Лили, как и любая её сверстница, обожала плести веночки из одуванчиков и маргариток, чтобы надеть на голову, любила украшать свои светлые кудряшки цветком лилии или колокольчика, глядясь в своё отражение в воды ручейка.
Лили сидела на траве и гадала на ромашке, сбудется ли её ещё одна сокровенная мечта, не та мечта, про маму, о которой всегда рассказывала, а другая, не менее заветная, но хранимая в секрете, поскольку поделиться было не с кем. Лили отчаянно хотела друга, хотя бы одного, но самого верного, надёжного и истинного. Считала мысленно, про себя, и когда последним лепестком остался “отыщется”, то она испугалась, что гадание, обычно самое точное и безошибочное, может подвести, дать ошибку. Лили не стала торопиться отрывать лепесток, а остановилась, запрокинула голову вверх, глядя высоко в небо, в котором плыли пушистые облака, похожие на парусники, и прошептала вслух свою мечту, в надежде, что она наконец-то сбудется. Но где возьмёшь друга, если никто не желает даже приближаться к тебе, никого же насильно не заставишь. Безутешно смахнув невольную слезинку, Лили поднялась на ноги, и вдруг ей показалось, что кто-то её зовёт. Девочка начала озираться, но никого не увидела. Однако неведомый голос продолжал звать, издалека и едва слышно, но очень решительно. Лили снова прислушалась и сделала несколько шагов по направлению, как ей показалось, таинственного зова.
Тут она заметила небольшую птичку с таким цветным и пёстрым оперением, которая сразу же бросалась в глаза, и не заметить её было довольно сложно. Лили от удивления открыла рот и сделала шаг по направлению птички, но тут же остановилась, поскольку вспомнила наказы матери, никуда не отлучаться без разрешения. Однако удержаться было очень сложно, ведь птичка, беззаботно взмахивая крылышками, подлетела к девочке, зависла перед её лицом, отлетела в сторону, после чего снова подлетела, словно что-то хотела сказать. Лили протянула руку, чтобы погладить неведомую гостью, но птица испуганно упорхнула в сторону, но через минуту, словно привыкнув к размерам девочки, снова приблизилась на такое расстояние, на котором можно было, в случае чего, погладить. Лили тут же воспользовалась неожиданным приглашением и осторожно, чтобы не сломать крылышки, погладила птичку. Та снова упорхнула в сторону, но теперь с явной целью увести девочку за собой. Заворожённая Лили сначала сделала шаг, потом другой и вскоре, сама не заметила, как неслась со всех ног за таинственной птицей, чтобы снова ощутить прикосновение к мягким и необычайно нежным крылышкам.

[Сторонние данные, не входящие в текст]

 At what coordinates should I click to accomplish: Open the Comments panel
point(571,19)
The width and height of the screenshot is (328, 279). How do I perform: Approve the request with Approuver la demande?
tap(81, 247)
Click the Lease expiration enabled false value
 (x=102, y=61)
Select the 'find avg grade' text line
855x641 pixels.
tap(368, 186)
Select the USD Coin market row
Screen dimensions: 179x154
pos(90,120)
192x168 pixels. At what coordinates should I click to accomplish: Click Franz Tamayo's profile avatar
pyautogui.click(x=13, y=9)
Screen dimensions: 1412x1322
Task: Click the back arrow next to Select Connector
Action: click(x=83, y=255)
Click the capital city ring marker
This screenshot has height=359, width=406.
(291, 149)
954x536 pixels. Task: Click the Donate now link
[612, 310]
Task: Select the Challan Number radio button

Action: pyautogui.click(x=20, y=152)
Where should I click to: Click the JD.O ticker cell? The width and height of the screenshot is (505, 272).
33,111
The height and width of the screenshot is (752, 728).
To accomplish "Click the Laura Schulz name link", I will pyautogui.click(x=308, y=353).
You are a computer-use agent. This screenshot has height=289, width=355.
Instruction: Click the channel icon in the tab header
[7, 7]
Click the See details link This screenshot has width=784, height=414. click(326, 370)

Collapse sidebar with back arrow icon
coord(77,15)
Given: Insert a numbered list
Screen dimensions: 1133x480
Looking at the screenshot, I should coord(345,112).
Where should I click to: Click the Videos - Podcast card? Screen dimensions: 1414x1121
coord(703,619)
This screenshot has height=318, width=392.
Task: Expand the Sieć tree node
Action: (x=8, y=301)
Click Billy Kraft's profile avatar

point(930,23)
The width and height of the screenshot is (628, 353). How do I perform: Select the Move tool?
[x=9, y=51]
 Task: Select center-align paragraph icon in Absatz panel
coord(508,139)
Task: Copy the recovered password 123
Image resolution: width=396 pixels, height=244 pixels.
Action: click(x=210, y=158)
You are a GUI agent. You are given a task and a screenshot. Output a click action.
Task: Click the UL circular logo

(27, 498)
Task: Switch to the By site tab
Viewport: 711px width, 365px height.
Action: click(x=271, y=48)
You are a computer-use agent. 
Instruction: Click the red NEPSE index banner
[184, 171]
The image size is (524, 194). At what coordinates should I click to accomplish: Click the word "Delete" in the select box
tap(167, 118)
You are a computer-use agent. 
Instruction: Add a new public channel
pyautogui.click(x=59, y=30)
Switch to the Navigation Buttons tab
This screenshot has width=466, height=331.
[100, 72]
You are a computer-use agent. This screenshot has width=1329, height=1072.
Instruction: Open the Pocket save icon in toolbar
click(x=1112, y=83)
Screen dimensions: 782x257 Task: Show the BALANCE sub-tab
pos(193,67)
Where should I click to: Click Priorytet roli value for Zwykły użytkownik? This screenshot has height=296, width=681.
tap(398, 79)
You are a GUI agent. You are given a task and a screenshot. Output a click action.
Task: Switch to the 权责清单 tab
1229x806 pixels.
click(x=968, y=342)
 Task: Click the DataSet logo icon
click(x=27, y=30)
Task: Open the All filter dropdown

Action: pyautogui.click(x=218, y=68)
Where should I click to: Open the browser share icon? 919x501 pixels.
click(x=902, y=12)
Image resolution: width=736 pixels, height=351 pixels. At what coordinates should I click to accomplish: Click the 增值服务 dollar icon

Долго или коротко бежала Лили за птицей, поскольку совершенно забыла обо всём на свете, но постепенно забежала в самую глушь леса, в который был доступ запрещён, не только детям, но и даже взрослым, поскольку ходила о нём ещё более худая слава, чем о семьи Лили. Заблудившийся в нём никогда больше не выходил в долину, и о нём забывали, поскольку даже не пытались искать, чтобы спасатели не разделили участь потерявшегося. Об этом знали все, даже маленькие детишки, и старались избегать запретного леса, но Лили, хоть и прекрасно знала о запрете, ничего не могла с собой сделать, поскольку была загипнотизирована птицей”.
– Ой, что же с Лили будет?! – Снежка опять подскочила на кровати. – Опять эти твои неприложные законы. Я же ночь спать не смогу, переживая за девочку-дюймовочку. Пусть с ней ничего плохого не случится, обещай, папа.
– Это ведь сказка, дочка.
– Это она для тебя – сказка, для меня самая что ни на есть всамделишность.
– Хорошо, я постараюсь придумать что-нибудь хорошее.
“Лили очнулась только тогда, когда вокруг стало темнеть, поскольку птица завела так глубоко в чащу, что даже солнечные лучи не могли пробиться сквозь листву огромных деревьев. А когда поняла, что она натворила, то тут же заревела от страха и беспомощности. К тому же птичка, за которой она всё это время бежала, куда-то пропала, словно сделав своё плохое тёмное дело, испугалась, что накажут. Лили горько рыдала навзрыд, то и дело призывая на помощь мать и бабушку, которые на самом деле были далеко, и не могли услышать маленькую девочку.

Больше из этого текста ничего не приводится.